──────── Data lines
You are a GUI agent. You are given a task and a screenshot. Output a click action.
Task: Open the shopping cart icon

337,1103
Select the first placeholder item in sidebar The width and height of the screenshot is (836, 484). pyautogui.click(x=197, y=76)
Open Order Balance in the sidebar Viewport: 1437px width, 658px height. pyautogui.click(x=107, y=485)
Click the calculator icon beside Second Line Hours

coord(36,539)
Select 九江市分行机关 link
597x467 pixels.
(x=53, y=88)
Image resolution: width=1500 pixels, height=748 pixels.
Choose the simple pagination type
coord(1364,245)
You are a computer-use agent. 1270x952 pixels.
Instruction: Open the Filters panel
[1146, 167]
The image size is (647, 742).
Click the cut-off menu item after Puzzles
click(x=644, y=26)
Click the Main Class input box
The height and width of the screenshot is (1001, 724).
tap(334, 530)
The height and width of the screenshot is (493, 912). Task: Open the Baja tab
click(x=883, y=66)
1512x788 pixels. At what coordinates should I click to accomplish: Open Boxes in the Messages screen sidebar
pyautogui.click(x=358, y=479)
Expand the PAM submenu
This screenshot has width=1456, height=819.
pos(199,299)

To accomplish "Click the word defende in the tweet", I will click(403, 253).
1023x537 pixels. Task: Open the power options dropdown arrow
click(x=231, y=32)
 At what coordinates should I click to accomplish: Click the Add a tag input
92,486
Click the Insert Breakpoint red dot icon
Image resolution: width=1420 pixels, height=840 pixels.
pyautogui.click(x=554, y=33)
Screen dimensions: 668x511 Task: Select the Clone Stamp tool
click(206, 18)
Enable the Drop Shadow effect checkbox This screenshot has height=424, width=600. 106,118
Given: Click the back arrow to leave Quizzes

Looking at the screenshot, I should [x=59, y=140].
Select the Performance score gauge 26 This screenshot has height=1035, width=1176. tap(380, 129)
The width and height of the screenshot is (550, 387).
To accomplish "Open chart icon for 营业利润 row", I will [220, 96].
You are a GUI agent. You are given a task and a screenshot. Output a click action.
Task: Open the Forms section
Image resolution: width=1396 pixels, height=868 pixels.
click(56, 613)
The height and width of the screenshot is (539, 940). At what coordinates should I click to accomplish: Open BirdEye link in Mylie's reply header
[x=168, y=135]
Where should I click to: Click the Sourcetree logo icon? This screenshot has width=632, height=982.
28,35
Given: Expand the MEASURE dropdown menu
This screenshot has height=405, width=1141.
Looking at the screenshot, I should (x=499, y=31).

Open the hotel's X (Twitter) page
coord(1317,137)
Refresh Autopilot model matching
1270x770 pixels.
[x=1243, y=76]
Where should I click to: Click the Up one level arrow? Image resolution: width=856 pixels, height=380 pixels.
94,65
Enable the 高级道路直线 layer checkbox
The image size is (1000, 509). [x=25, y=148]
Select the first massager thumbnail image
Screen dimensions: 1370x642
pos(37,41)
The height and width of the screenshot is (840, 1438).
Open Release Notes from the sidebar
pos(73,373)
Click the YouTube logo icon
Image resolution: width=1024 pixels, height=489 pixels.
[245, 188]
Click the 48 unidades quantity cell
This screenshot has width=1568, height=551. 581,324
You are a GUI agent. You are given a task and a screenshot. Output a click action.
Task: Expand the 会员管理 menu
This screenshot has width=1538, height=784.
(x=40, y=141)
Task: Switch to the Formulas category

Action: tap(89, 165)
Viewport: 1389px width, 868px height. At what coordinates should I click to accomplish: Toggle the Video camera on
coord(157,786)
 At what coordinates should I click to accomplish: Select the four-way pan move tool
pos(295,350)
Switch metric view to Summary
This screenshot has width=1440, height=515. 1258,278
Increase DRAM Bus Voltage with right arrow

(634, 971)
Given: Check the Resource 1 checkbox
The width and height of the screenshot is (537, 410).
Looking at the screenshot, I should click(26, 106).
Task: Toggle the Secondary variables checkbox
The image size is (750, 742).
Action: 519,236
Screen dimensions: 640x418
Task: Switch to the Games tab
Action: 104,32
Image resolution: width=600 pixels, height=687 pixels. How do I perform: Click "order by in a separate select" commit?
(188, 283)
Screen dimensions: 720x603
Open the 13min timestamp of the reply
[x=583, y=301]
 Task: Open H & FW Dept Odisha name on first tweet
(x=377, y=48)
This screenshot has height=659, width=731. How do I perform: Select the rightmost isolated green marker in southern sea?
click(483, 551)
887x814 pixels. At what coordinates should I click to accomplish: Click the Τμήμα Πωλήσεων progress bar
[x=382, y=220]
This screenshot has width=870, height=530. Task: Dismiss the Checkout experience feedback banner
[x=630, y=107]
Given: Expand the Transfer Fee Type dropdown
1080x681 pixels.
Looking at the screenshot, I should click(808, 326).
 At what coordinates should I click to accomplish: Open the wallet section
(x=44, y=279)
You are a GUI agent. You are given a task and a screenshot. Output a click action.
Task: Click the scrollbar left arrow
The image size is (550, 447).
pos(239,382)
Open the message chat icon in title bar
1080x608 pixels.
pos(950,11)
────────────────
Given instruction:
Reproduce verbatim every line of the records from the one containing "Task: Switch to the Formulas category" down through the one containing "(x=377, y=48)", with both of those lines included.

Task output:
Task: Switch to the Formulas category

Action: tap(89, 165)
Viewport: 1389px width, 868px height. At what coordinates should I click to accomplish: Toggle the Video camera on
coord(157,786)
 At what coordinates should I click to accomplish: Select the four-way pan move tool
pos(295,350)
Switch metric view to Summary
This screenshot has width=1440, height=515. 1258,278
Increase DRAM Bus Voltage with right arrow

(634, 971)
Given: Check the Resource 1 checkbox
The width and height of the screenshot is (537, 410).
Looking at the screenshot, I should click(26, 106).
Task: Toggle the Secondary variables checkbox
The image size is (750, 742).
Action: 519,236
Screen dimensions: 640x418
Task: Switch to the Games tab
Action: 104,32
Image resolution: width=600 pixels, height=687 pixels. How do I perform: Click "order by in a separate select" commit?
(188, 283)
Screen dimensions: 720x603
Open the 13min timestamp of the reply
[x=583, y=301]
 Task: Open H & FW Dept Odisha name on first tweet
(x=377, y=48)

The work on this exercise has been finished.